No, not this year - we've nothing now until Crufts, unless we go to the Welsh Border Collie club show the week before.


----------



## tashi (Dec 5, 2007)

Just miss you, I am there for the last three days


----------



## sueh83 (Dec 17, 2012)

We will be there on the Thursday also with our to Bavarian M Hounds


----------



## Tigerneko (Jan 2, 2009)

tashi said:


> Just miss you, I am there for the last three days


aww, what a bummer! Would love to see any of your dogs in the ring, they look superb 



sueh83 said:


> We will be there on the Thursday also with our to Bavarian M Hounds


ahh brilliant, how many of those are entered? You really don't see many of them around


----------



## pearltheplank (Oct 2, 2010)

Tigerneko said:


> aww, what a bummer! Would love to see any of your dogs in the ring, they look superb
> 
> ahh brilliant, how many of those are entered? You really don't see many of them around


If you go to Fossedata, you can click on summary of entries and it tells how many of each breed entered


----------



## Pezant (Jul 6, 2012)

pearltheplank said:


> If you go to Fossedata, you can click on summary of entries and it tells how many of each breed entered


Where can you find the summary link? I'm looking on Fosse at the shows I've entered and can't see it


----------



## tashi (Dec 5, 2007)

They are on higham press Higham Press Ltd - Championship Dog Show Results and Information


----------



## tashi (Dec 5, 2007)

At a guess though Bavarian mountain hounds will not have breed classes yet


----------



## tashi (Dec 5, 2007)

Tigerneko said:


> aww, what a bummer! Would love to see any of your dogs in the ring, they look


Thank you perhaps we will catch up in the year


----------



## pearltheplank (Oct 2, 2010)

They are on Fossedata too somewhere. I know this because I looked on Saturday for Boston show but be buggered if I can find it now


----------



## tashi (Dec 5, 2007)

pearltheplank said:


> They are on Fossedata too somewhere. I know this because I looked on Saturday for Boston show but be buggered if I can find it now


Boston was done by fosse but Manchester are higham


----------



## I love springers (Dec 3, 2010)

I wanted to do Manchester this year and am gutted :incazzato:as the puppy wont be 6mths until 24th so just missed out and her mum is still carrying a bit of weight since having the pups 

Good luck to everyone who is going


----------



## sueh83 (Dec 17, 2012)

Tigerneko said:


> ahh brilliant, how many of those are entered?
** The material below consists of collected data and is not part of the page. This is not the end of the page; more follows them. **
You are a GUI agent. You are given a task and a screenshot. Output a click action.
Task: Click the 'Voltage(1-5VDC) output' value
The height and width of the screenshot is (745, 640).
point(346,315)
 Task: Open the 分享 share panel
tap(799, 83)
You really don't see many of them around


Three are entered. 

They are in AV import, so will be in with Cirneco d'ell etna.


----------



## Tigerneko (Jan 2, 2009)

Well, we got a 2nd and a 3rd today - very pleased with that as I didn't expect anything!

So, she's now qualified for Crufts 2014 

We nearly didn't get there at all though since some moron decided to drive into the back of us on the motorway - right into the side that Mabel's crate is on! Panic wasn't even the word, but she was fine, don't think she'd even realised  and there was very luckily only a bit of scratched paint on the bumper.
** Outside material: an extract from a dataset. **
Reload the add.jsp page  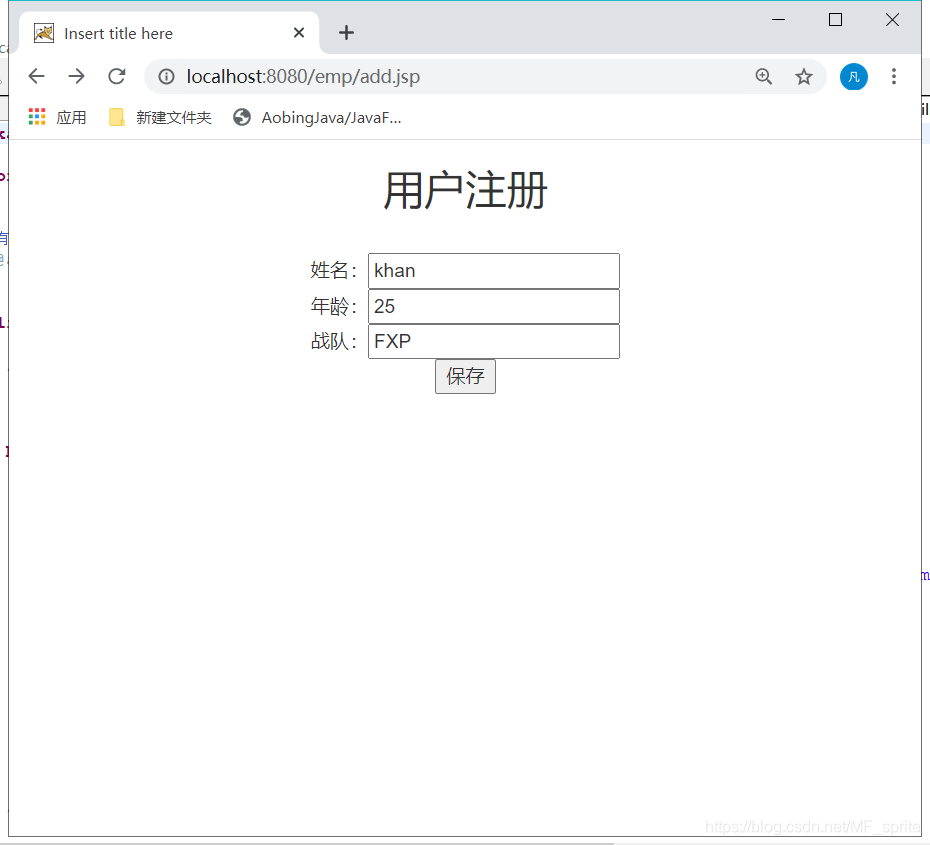pyautogui.click(x=117, y=76)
Had a lovely day all in all, nice venue, good result & spent in the company of some lovely people


----------



## sueh83 (Dec 17, 2012)

Well done and glad that you are are all ok follwoing the incident on the motorway.

I didnt expect to do well (given judge) and came away with 2nd and 3rd/RBD in PGD/B.


----------



## Spellweaver (Jul 17, 2009)

Tigerneko said:


> Well, we got a 2nd and a 3rd today - very pleased with that as I didn't expect anything!
> 
> So, she's now qualified for Crufts 2014
> 
> ...


Well done! Crikey, glad you're all ok after your bump - what a fright that must have been.



sueh83 said:


> Well done and glad that you are are all ok follwoing the incident on the motorway.
> 
> I didnt expect to do well (given judge) and came away with 2nd and 3rd/RBD in PGD/B.


Well done!

I was wishing we had entered but have to admit that I'm glad I don't have to worry about whether or not we'd get there and back given the doom and gloom on the weather forecast for this weekend!


----------



## dexter (Nov 29, 2008)

Tigerneko said:


> Well, we got a 2nd and a 3rd today - very pleased with that as I didn't expect anything!
> 
> So, she's now qualified for Crufts 2014
> 
> ...


well done you! hope you all ok after your scare x


----------



## Freyja (Jun 28, 2008)

Well done to you all.

No CC's for the IG's at this show so we didn't bother but I've just looked at the results there are a lot of absentees with only 1 bitch there. It wasn't a big entry but with the weather a lot didn't go.


----------



## briarlow (Dec 31, 2008)

I was stewarding and by the time I left at 2.30 today there was quite a few inches of snow at the showground. If it snows again tonight and into tomorrow I have to say I don't think it would be safe for people to go.

Had a lovely day stewarding at my first champ show though


----------



## swarthy (Apr 24, 2010)

Not entered - Labs have a good entry with a switch of judges (there are now 2 rather than 1 - although unusually, in the same ring) 

Good luck to everyone entered and hope everyone has a safe trip given the recent inclement weather


----------